**Consegna A**
Dove e in quale anno si trovava Marco Diana durante l'esperienza dopo cui contrasse il tumore, secondo il testo su Marco Diana?
**Consegna B**
Duplica il passo del testo su Marco Diana compreso tra "È morto a Cagliari" e "missioni militari all’estero.", estremi inclusi.
**Consegna C**
Prosegui il testo su Marco Diana dopo l'ultima frase riportata.

**Estratto del testo**
____

Addio a Marco Diana, è morto il simbolo della lotta contro lo Stato per l’uranio impoverito

Addio a Marco Diana, è morto il simbolo della lotta contro lo Stato per l’uranio impoverito

È morto a Cagliari Marco Diana, ex maresciallo dell’esercito, divenuto uno dei simboli della lotta contro lo Stato per la vicenda dell’uranio impoverito utilizzato nelle missioni militari all’estero.

Diana aveva cinquant’anni e da più di venti conviveva con un tumore al sistema linfatico contratto dopo l’esperienza in Somalia nel 1993, dove vestiva la divisa del corpo scelto dei Granatieri di Sardegna.

È stato lui, con il suo volto e la sua voce, a perorare la causa di tutti quei militari malati per via dell’esposizione a sostanze cancerogene. Una lotta senza sosta, tra proteste e battaglie legali, tra cartelli e appelli sui social, per far sì che la questione non venisse dimenticata.

____

**Insieme di dati**

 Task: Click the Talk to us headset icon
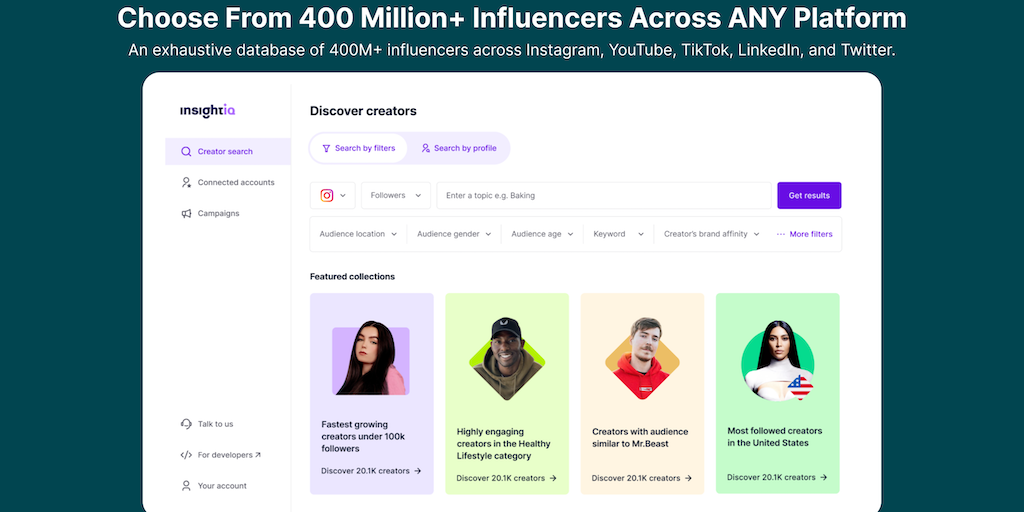[x=186, y=424]
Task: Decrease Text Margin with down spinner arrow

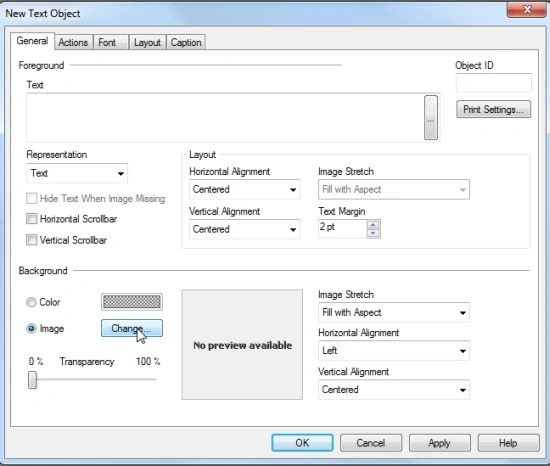Action: pos(373,234)
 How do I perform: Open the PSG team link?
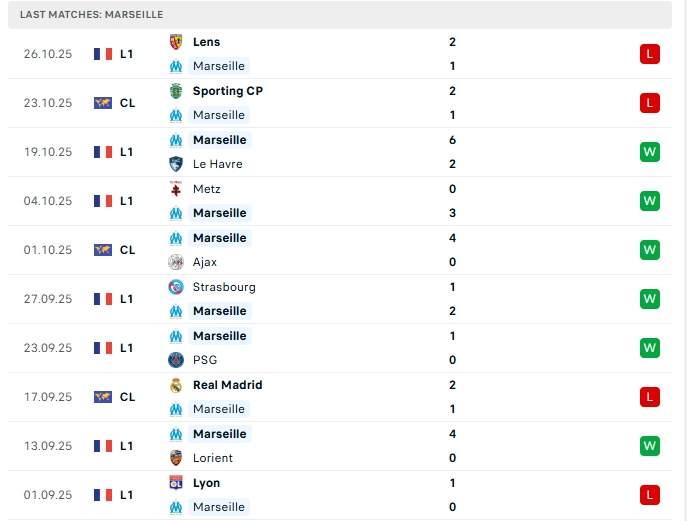pyautogui.click(x=204, y=360)
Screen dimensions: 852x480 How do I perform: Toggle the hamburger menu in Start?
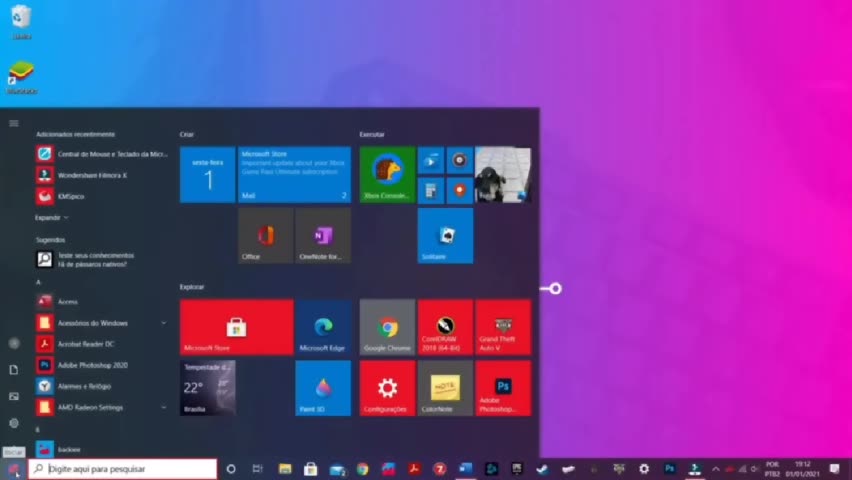tap(14, 123)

____

**Risultato atteso A**
In Somalia, nel 1993.

**Risultato atteso B**
È morto a Cagliari Marco Diana, ex maresciallo dell’esercito, divenuto uno dei simboli della lotta contro lo Stato per la vicenda dell’uranio impoverito utilizzato nelle missioni militari all’estero.

**Risultato atteso C**
“Non è una lotta personale, ma è quella di tutti i servitori dello Stato che si sono ammalati nell’assolvere il loro dovere”, è la frase che ha sempre contraddistinto lo spirito con cui ha affrontato questi anni.

Marco Diana aveva portato la sua testimonianza, nel 2011 anche a Striscia la notizia, che già da anni si occupava dei rischi per la salute dei militari.


Più volte l’ex militare ha raccontato di sentirsi abbandonato dallo Stato, ma questo non ha indebolito la sua sete di giustizia: nel 2005 ha ottenuto un risarcimento di un milione di euro e la causa di servizio con una pensione privilegiata da “invalido militare”.

Tuttavia, nei documenti non si fa riferimento all’uranio impoverito, bensì ad “altre sostanze cancerogene” con cui Diana sarebbe entrato in contatto.

Il risarcimento però non ha segnato la fine della sua lotta perché la malattia di servizio accertata andava sempre sottoposta a nuovi esami. Ma non solo: i continui ritardi nei pagamenti e le spese per integratori e viaggi sanitari lo hanno costretto a vendere la sua casa nel 2013 e a pubblicare il video (poi rimosso) “Io sono vivo” su YouTube nel 2016 per un rimborso di 20mila euro mai ottenuto dalla Difesa.